→ Task instructions
Pick out the lines below that include the string "agent".

(Data records)
BEGIN

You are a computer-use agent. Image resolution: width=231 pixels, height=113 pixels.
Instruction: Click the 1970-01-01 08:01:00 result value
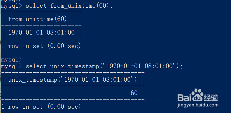[41, 32]
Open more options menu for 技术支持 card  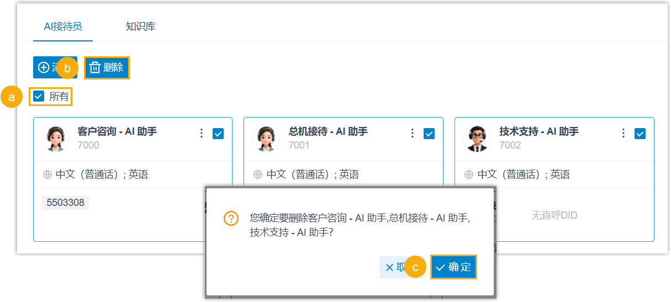click(624, 133)
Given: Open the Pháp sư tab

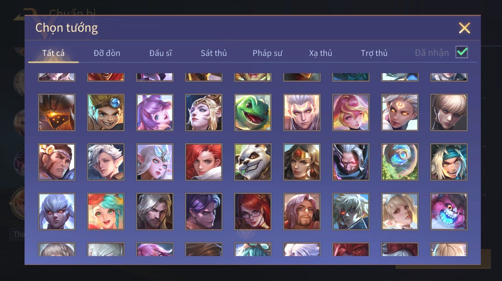Looking at the screenshot, I should [267, 53].
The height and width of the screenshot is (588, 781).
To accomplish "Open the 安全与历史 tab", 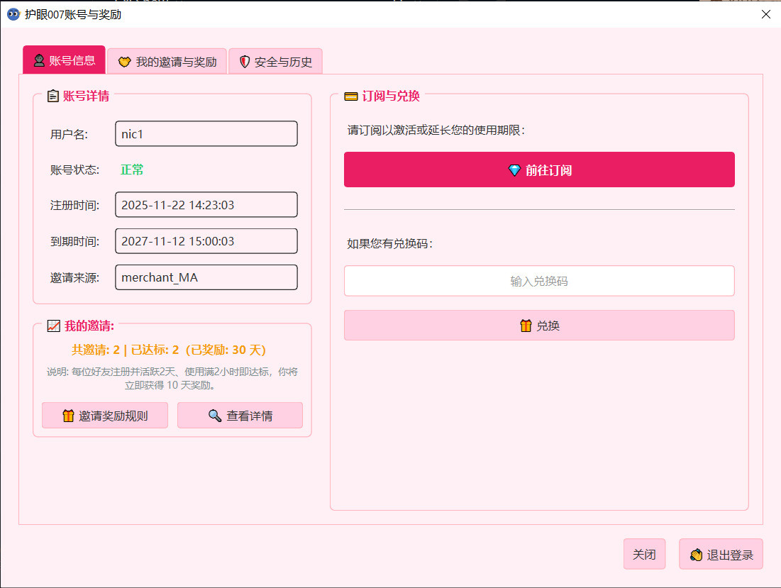I will [276, 60].
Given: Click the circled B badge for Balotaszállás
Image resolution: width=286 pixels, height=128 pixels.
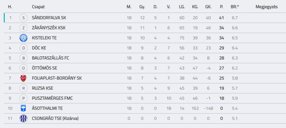Looking at the screenshot, I should tap(23, 58).
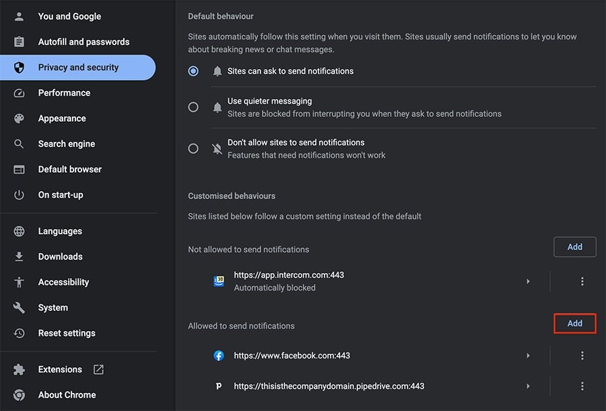This screenshot has width=606, height=411.
Task: Click Add for allowed notifications
Action: [x=574, y=323]
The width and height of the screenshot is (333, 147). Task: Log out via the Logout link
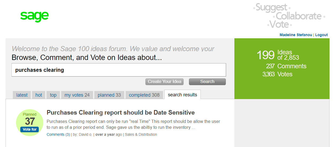point(321,35)
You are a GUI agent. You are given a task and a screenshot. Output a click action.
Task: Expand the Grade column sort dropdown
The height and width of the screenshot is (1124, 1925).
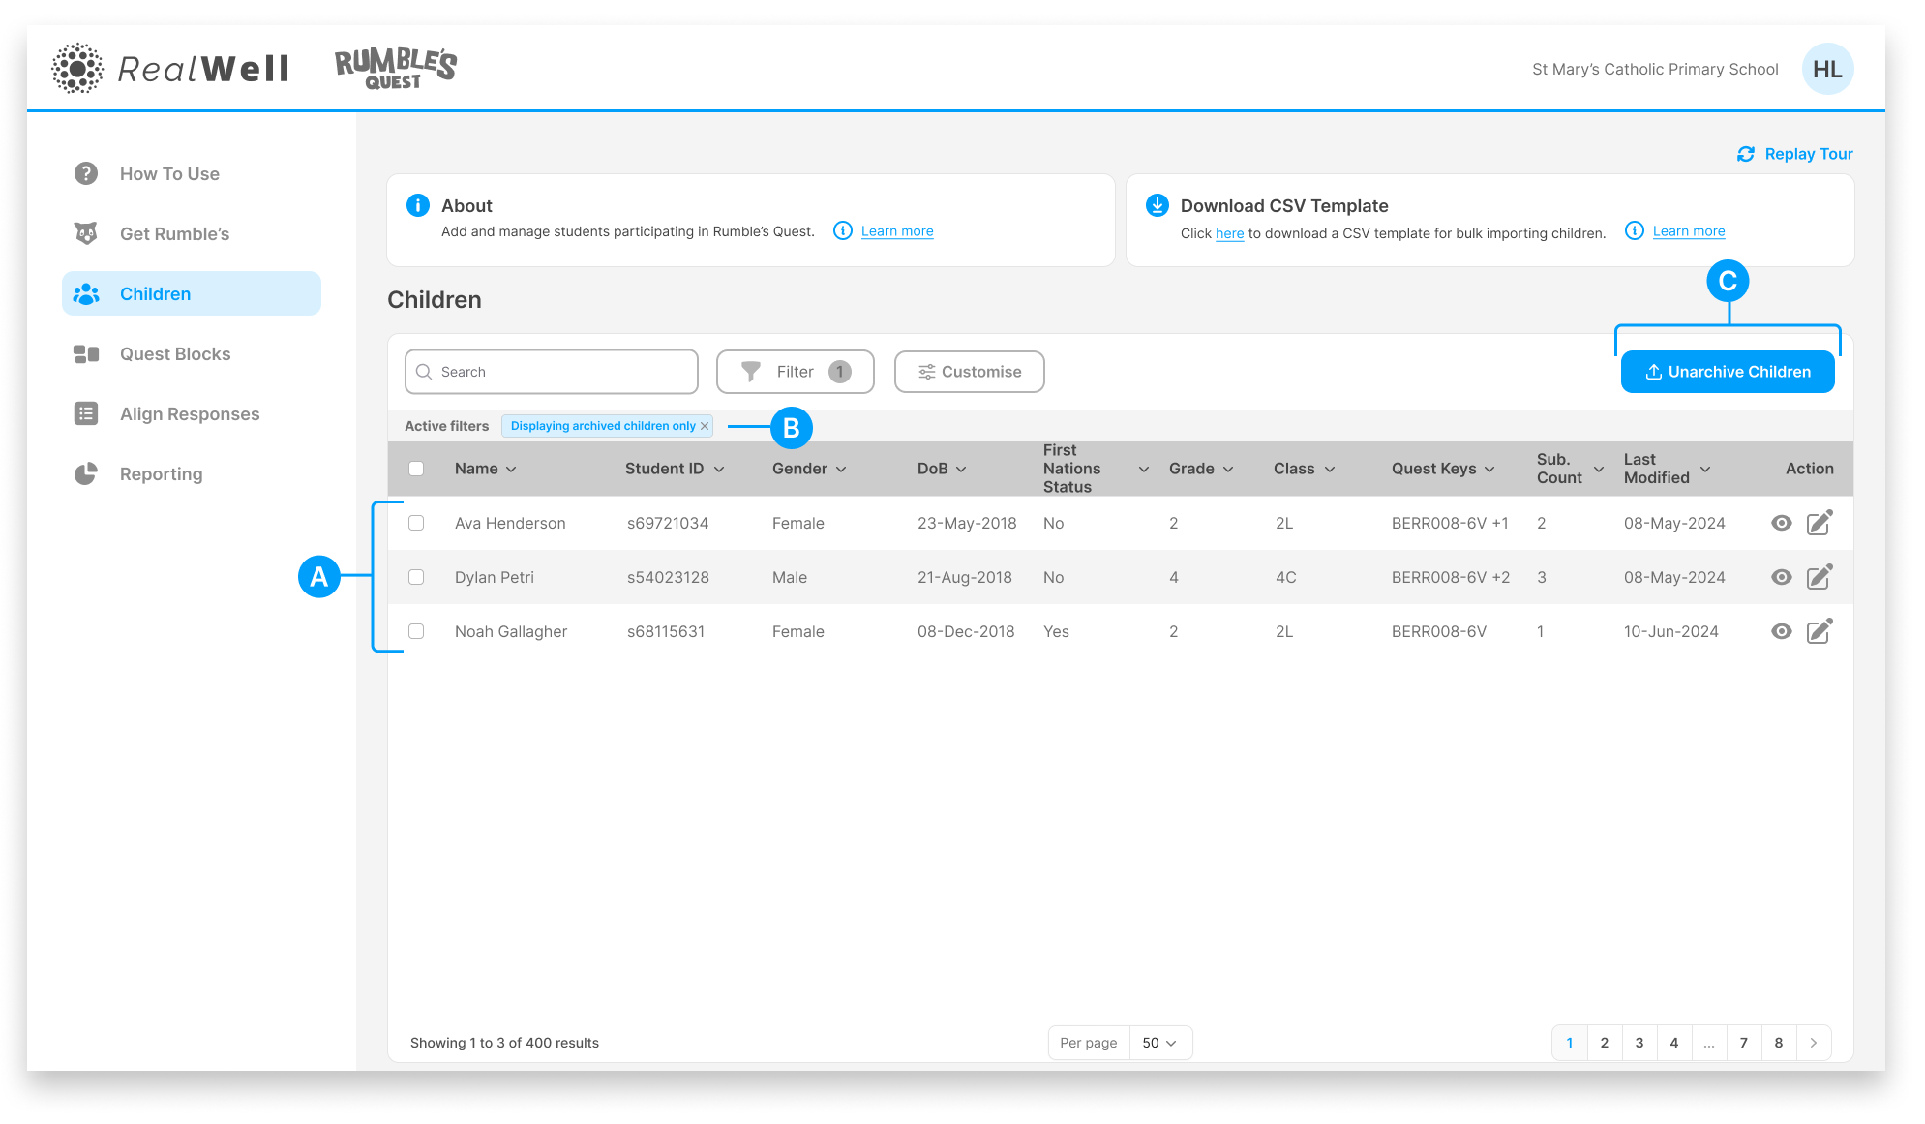[1228, 470]
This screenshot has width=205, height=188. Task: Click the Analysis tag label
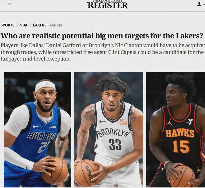tap(56, 25)
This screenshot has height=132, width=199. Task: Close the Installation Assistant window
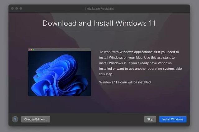[x=13, y=8]
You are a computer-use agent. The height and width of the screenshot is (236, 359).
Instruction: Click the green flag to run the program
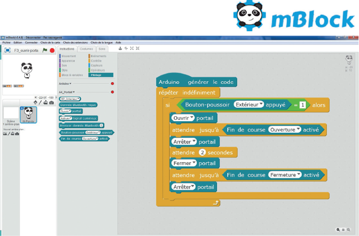coord(45,51)
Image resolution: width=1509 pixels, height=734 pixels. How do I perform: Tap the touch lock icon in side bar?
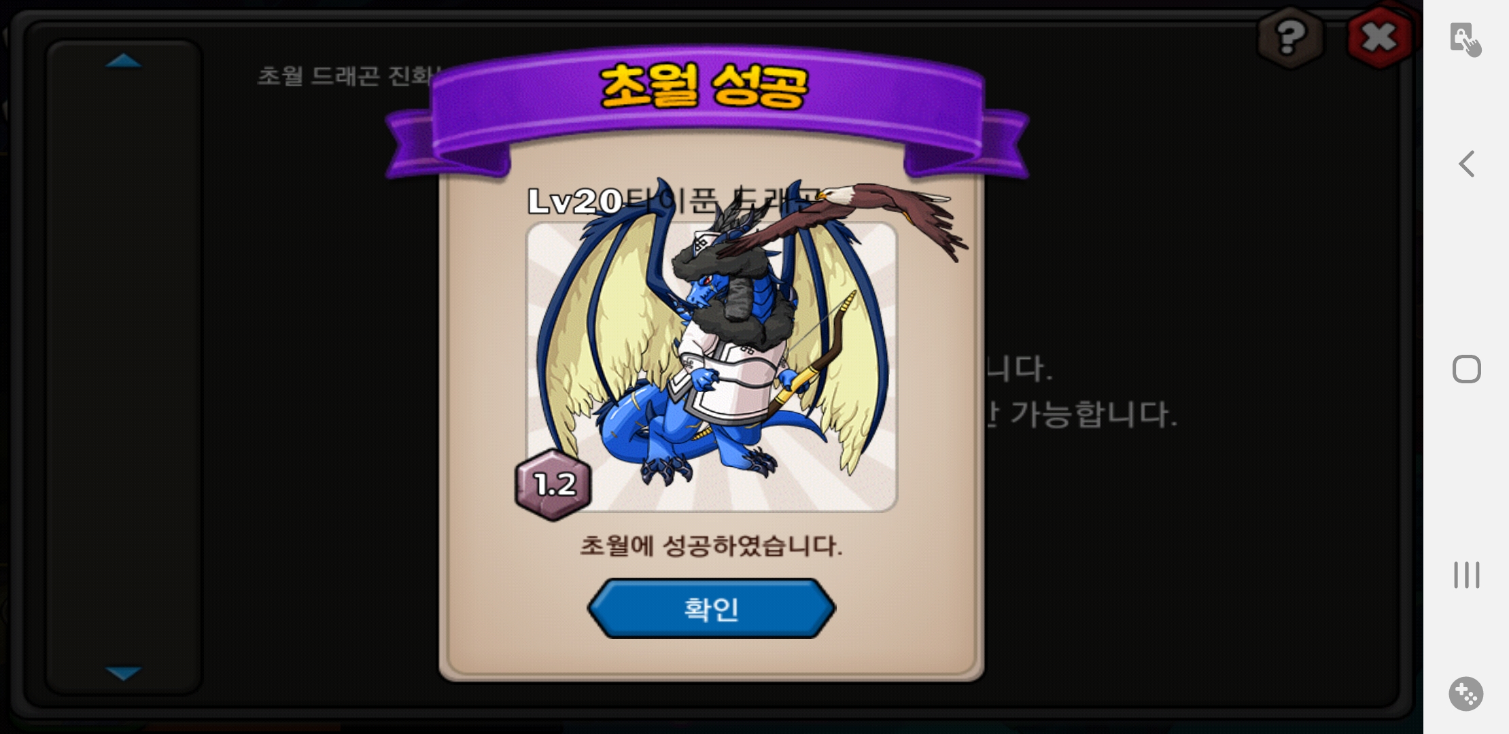(x=1465, y=39)

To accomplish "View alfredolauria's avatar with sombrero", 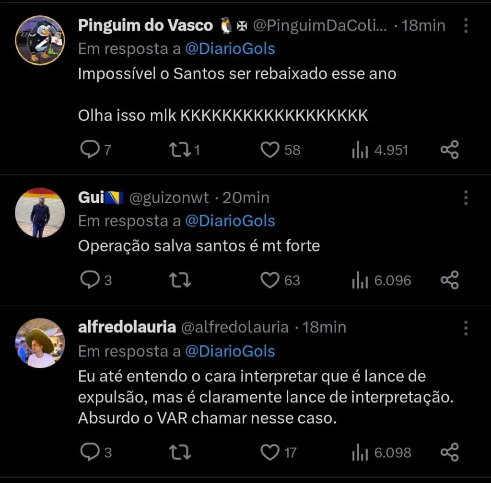I will tap(40, 343).
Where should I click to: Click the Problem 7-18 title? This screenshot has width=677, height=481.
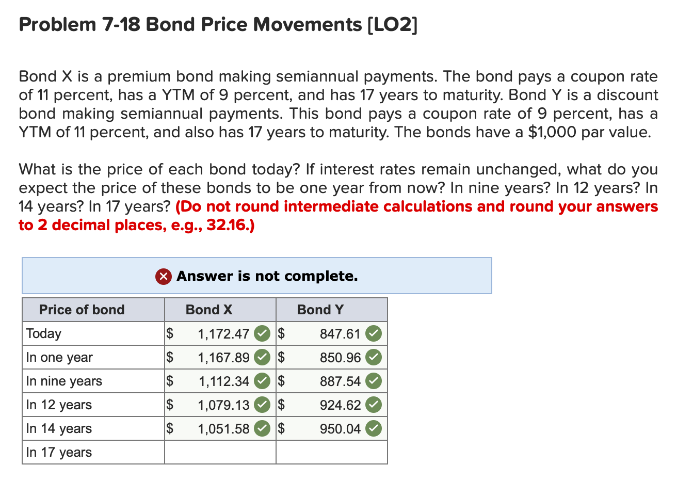(x=217, y=24)
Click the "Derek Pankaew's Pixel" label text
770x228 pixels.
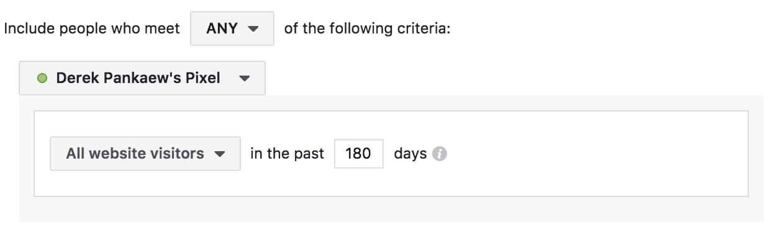pos(138,78)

END

→ Exercise output
You are a computer-use agent. Image resolution: width=231 pixels, height=113 pixels.
You are a GUI agent. You are given a task and a screenshot. Output a click action.
You are a computer-use agent. The height and width of the screenshot is (236, 359).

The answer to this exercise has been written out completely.